Санька поплёлся в строй. «Вот всегда так. Чуть что – сразу хитришь, ведь и опаздывал не потому что хотел, просто порции принесли позже всех!»

– Жаба! – донёсся шепоток с середины строя и тоненький смешок щекастого Рустамчика.

– Говорил тебе, надо было сначала компот, – сочувственно прошептал Витька. – Тогда бы успел.

Вот всегда так, как Чугунов заступает дежурным по роте, у Саньки сплошные неприятности.

Сегодня вторник – кружковый день. Витька звал записаться в шахматный, но Санька записался в кружок любителей русского языка.

– Знаешь, – растолковывал Витька, – вырастем, гроссмейстерами станем, будем на международных соревнованиях от клуба ЦСКА выступать.
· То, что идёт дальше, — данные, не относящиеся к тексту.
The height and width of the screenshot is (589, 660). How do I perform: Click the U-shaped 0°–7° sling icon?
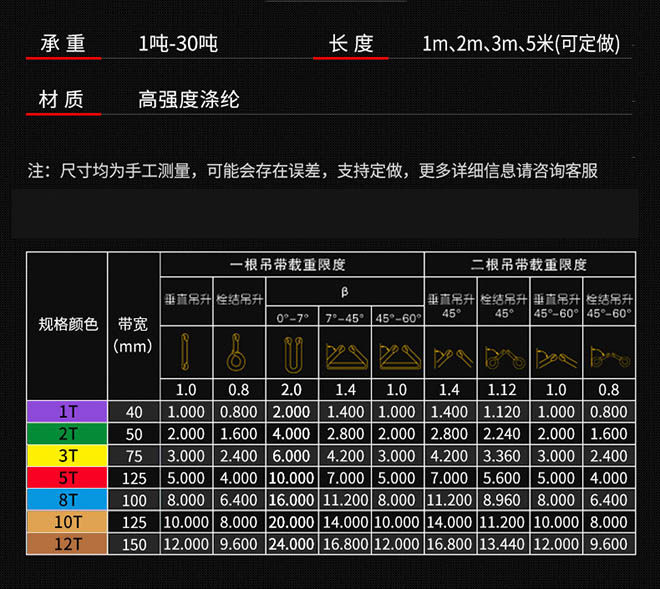291,352
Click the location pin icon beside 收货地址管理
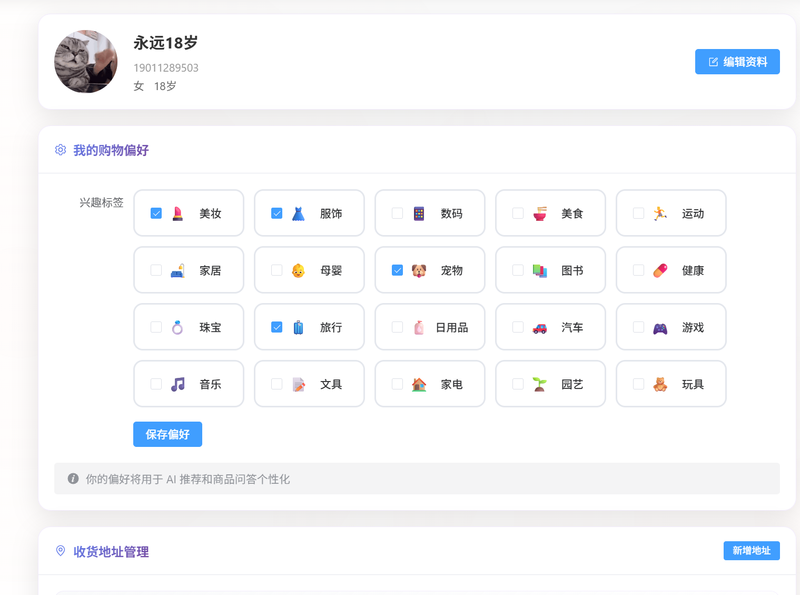Image resolution: width=800 pixels, height=595 pixels. click(x=61, y=551)
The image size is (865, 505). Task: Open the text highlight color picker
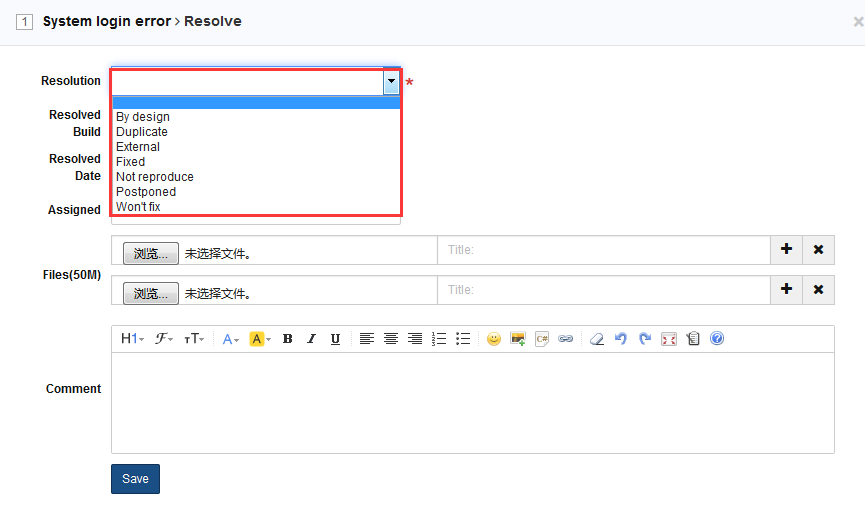(x=259, y=339)
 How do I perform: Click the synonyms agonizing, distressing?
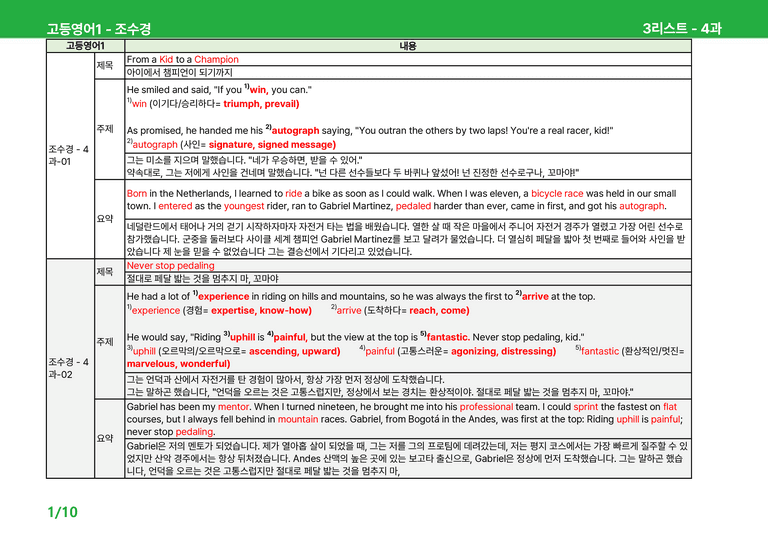pyautogui.click(x=504, y=351)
И командирам, и офицерам, и генералам шахматы как никому нужны. В бою с их помощью всё на десять шагов вперёд можно увидеть.

– Да, – соглашался Санька, – но если по диктантам двойки и тройки получать, то на каникулы не пустят.

– А у меня троек нет, я правила на самоподготовке выучу…

Но Санька на кружок не пошёл, надо выполнять приказание старшины. В спальне он оторвал от куска материи лоскуток, сложил его пополам и старательно пришил к воротничку. Посмотрел, получилось не очень ровно. Потом загнал пуговицы в трафаретку, капнул на них асидол и долго водил щёткой по медному ряду, пока он не заблестел…

Старшина, сощурившись, осмотрел Саньку и наконец выдавил из себя:

– Старался, и то дело. Э-эх, Соболев, Соболев, когда у тебя всё будет получаться вовремя, когда ты научишься успевать со всеми? Сегодня у вас будет пионерский сбор, может вожатый на тебя подействует? Когда ты наконец покинешь свой левый фланг?

– Наверное, когда вырасту, – вздохнул Санька.

Глава 2
Вожатый

Первых два часа самоподготовки сержант Чугунов сидел за столом перед партами второго взвода и, охраняя тишину, читал книгу об Иване Грозном. Тишина в классе, как за дубовой дверью, надёжно покоилась за широкой спиной сержанта. И если вдруг шелестом пересохшего осеннего листа до его чуткого уха дотягивался тоненький шепоток, Чугунов медленно поднимал смоляные брови, направляя взгляд светло-голубых глаз в сторону шелеста и, чтобы тот не расползался, промораживал его в центре возникновения.

Суворовцы набора тысяча девятьсот шестьдесят второго года самой младшей роты училища, по-гражданскому просто пятого класса, готовились к завтрашним занятиям по арифметике, русскому, английскому, истории и уставам. Санька Соболев, закончив с примерами и упражнением, пробовал читать первые статьи «Дисциплинарного устава», но смысл прочитанного рассеивался и не успевал осесть в голове.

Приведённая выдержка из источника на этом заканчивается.